La chute après vingt ans d’opulence
Au fil des années, la rumeur enfle, Thérèse Humbert ne serait pas celle qu’elle prétend être. François Mouthon, un journaliste du quotidien Le Matin, recueille de nombreux témoignages de prêteurs qui commencent à trouver le temps long. Il commence à parler d’arnaque, tandis que l’un des créanciers saisit pour la première fois la justice, afin que soit tranchée une fois pour toutes cette histoire d’héritage et réclame, en attendant, la mise sous séquestre par la justice de toutes les valeurs de la succession.
Le 2 mai 1902, le tribunal de Paris ordonne l’ouverture du coffre de Thérèse Humbert et l’inventaire des titres financiers. Quand la police et les huissiers se rendent au domicile des époux Humbert, ils trouvent la maison abandonnée et le coffre vide.
Une enquête est diligentée et un mandat d’arrêt international est lancé. Le 20 décembre 1902, la famille est arrêtée à Madrid, et extradée en France. À leur arrivée à Paris, Gare du Nord, c’est l’effervescence. Tout le monde veut voir cette fameuse femme qui a berné pendant aussi longtemps le tout-Paris !
Le spectacle continue au procès
Huit mois plus tard, le 8 août 1903, le procès de « l’affaire Humbert » s’ouvre devant la Cour d’Assises de la Seine. Pour sa défense, Thérèse a droit à un ténor du barreau : maître Labori, avocat du capitaine Dreyfus quelques années auparavant.

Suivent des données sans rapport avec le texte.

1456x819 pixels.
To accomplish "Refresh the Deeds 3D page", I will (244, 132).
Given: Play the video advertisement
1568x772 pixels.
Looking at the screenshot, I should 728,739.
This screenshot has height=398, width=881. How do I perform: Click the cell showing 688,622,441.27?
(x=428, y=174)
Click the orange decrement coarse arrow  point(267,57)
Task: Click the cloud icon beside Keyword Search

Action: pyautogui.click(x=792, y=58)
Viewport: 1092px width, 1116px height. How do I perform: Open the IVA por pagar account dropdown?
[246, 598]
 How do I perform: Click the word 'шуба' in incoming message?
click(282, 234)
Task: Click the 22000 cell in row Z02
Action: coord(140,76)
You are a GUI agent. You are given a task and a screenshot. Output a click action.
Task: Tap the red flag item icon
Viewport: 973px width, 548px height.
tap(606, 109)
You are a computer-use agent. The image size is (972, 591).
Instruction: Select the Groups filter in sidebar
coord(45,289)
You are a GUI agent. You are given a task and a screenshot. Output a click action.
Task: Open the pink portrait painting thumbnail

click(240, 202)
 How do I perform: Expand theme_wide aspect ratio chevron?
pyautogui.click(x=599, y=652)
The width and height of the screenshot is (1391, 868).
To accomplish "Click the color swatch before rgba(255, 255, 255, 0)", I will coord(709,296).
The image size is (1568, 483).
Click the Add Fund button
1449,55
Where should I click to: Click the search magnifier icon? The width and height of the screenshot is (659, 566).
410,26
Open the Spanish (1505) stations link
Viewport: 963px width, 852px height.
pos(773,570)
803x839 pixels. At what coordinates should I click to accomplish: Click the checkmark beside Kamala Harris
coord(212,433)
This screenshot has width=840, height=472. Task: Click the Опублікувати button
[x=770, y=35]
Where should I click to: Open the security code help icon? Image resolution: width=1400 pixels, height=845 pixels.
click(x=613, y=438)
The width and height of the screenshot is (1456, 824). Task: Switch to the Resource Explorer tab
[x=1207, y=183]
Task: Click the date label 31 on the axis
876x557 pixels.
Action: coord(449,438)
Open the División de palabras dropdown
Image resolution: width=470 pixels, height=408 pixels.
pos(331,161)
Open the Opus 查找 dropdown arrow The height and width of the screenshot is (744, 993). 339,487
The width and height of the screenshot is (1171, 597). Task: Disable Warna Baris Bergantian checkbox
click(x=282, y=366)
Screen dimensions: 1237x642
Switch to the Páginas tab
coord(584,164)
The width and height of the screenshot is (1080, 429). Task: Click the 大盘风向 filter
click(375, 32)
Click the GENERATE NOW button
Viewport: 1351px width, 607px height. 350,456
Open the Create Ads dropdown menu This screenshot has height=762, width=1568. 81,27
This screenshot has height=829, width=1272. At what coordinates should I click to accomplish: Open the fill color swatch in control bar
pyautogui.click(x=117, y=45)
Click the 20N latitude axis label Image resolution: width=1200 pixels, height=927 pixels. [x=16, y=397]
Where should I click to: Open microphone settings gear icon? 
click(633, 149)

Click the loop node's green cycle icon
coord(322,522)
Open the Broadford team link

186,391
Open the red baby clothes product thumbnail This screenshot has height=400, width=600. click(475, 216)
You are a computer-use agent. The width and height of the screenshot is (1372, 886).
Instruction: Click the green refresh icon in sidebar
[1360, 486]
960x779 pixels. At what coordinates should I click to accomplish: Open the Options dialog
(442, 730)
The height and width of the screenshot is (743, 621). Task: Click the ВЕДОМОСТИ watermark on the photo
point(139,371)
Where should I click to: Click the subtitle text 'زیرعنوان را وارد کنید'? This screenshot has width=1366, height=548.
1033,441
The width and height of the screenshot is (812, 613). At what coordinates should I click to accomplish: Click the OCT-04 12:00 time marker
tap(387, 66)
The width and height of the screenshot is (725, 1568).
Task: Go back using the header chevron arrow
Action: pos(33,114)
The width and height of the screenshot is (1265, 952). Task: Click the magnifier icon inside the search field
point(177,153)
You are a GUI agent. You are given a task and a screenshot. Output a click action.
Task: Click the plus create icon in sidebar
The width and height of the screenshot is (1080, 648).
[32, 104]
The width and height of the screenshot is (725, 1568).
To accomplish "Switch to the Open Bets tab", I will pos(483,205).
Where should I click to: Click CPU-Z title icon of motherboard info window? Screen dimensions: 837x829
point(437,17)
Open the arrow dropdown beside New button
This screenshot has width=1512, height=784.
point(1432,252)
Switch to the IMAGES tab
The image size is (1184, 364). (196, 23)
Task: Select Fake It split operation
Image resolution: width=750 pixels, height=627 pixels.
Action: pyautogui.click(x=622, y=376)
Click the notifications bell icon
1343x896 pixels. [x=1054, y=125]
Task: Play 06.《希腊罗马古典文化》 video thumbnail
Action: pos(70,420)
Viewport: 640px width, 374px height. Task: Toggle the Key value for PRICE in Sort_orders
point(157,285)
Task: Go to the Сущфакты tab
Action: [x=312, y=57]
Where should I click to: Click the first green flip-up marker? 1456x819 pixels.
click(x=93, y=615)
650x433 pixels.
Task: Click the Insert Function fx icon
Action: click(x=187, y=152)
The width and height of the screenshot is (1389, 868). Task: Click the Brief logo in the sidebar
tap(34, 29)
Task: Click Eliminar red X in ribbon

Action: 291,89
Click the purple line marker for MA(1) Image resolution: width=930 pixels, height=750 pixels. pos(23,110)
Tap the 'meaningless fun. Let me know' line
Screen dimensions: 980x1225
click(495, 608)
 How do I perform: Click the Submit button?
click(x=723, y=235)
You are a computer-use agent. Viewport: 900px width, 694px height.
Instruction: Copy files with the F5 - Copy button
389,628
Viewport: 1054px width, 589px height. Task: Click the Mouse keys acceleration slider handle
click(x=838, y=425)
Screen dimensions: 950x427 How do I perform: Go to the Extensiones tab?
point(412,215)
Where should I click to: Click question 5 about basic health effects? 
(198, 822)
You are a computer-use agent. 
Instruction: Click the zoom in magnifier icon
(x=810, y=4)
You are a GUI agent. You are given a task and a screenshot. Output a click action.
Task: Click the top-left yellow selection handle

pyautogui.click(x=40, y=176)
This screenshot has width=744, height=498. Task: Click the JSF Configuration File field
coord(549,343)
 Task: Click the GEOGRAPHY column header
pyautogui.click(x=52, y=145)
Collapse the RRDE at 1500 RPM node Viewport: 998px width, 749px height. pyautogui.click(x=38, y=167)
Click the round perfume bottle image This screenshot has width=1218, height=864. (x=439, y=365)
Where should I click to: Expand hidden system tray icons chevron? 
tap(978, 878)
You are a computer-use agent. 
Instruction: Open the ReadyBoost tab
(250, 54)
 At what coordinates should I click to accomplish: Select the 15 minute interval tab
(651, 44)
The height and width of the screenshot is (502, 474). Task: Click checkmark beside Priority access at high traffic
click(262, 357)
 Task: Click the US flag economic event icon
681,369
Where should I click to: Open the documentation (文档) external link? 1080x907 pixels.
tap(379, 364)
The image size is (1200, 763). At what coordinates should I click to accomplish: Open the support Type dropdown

Tout au long du procès, l’arnaqueuse soutient que toute cette histoire est vraie. Face aux preuves, elle change sa version en affirmant à la barre que le fameux Crawford existe bien, mais qu’il ne s’appelle pas ainsi. Il s’agirait en fait d’Edmond-Vital-Victor Régnier.
« Présenté comme un « aventurier », au mauvais sens du mot, il est celui qui aurait servi d’intermédiaire entre Bazaine et Bismarck en 1870 pour obtenir la reddition de Metz où était encerclée, à partir du 20 août, l’armée du Rhin, précise dans son ouvrage l’historien Frédéric Chauvaud. Les 100 millions des Crawford seraient ainsi le prix de la trahison. Outre l’énormité de cette révélation, pitoyable pirouette, Régnier n’était pas mort à la date supposée du testament… »
Pour avoir escroqué près de 60 millions de francs, Thérèse Humbert et son mari seront condamnés à cinq ans de prison ferme. Après leur libération, ils mèneront une vie beaucoup plus chiche et discrète. Thérèse Humbert serait morte dans l’oubli général, pour certains en 1918, pour d’autres dans les années 1930. Mais la légende raconte qu’elle aurait émigré aux États-Unis et aurait tenté de refaire sa vie à San Francisco…
Pour bon nombre de ses contemporains, les moins fortunés, « l’escroquerie du siècle » n’a pas suscité que de l’indignation. Thérèse représente une sorte d’Arsène Lupin, une arnaqueuse qui a su prendre une revanche sur l’existence et sur les « gros qui ne songent qu’à s’engraisser ».